Stored records
--

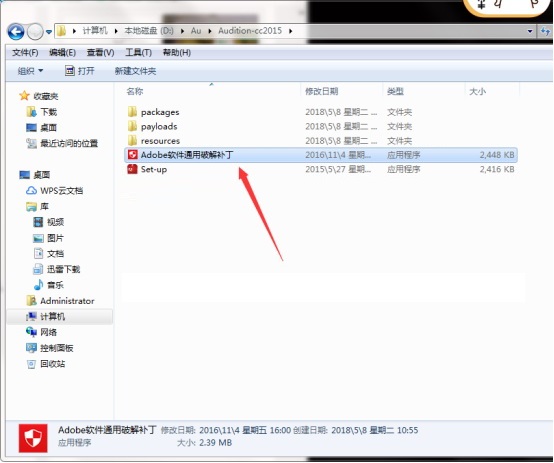Select 音乐 library in sidebar
Screen dimensions: 554x463
click(48, 285)
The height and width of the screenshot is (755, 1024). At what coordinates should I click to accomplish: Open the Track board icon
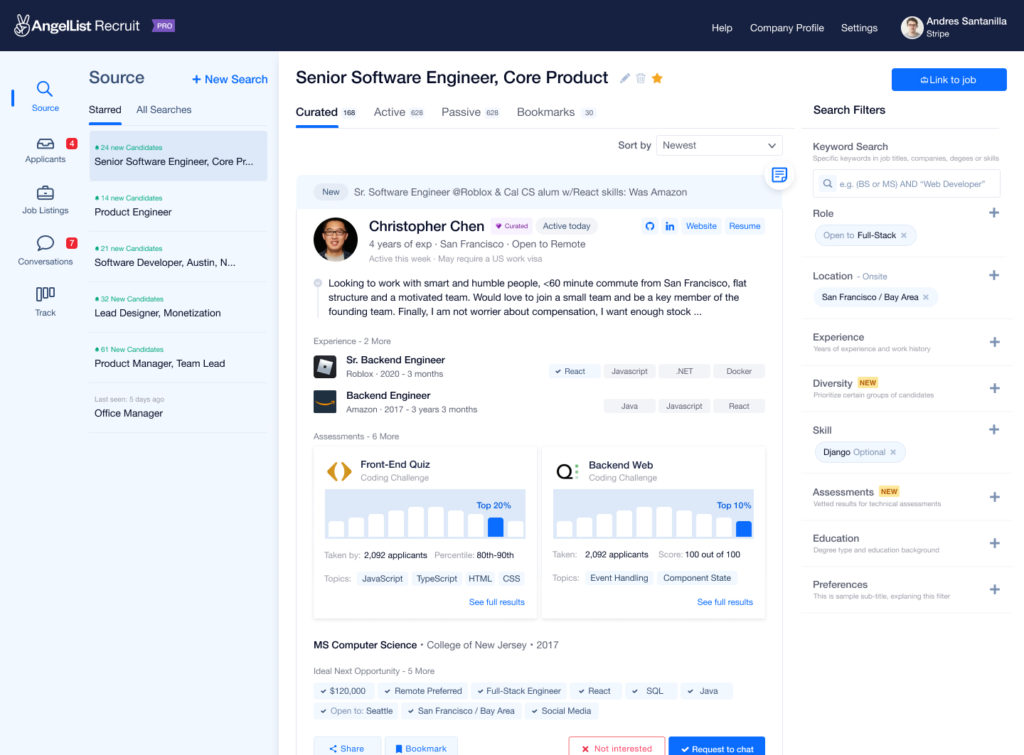45,294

--

> PROBLEM TO WORK ON: The answer must consist solely of the lines from the one with "The height and" through the final line of the data, each reproduced exactly and with pictures omitted.

> RESPONSE FOR THIS EXERCISE:
The height and width of the screenshot is (755, 1024). At what coordinates should I click to accomplish: Open the Track board icon
45,294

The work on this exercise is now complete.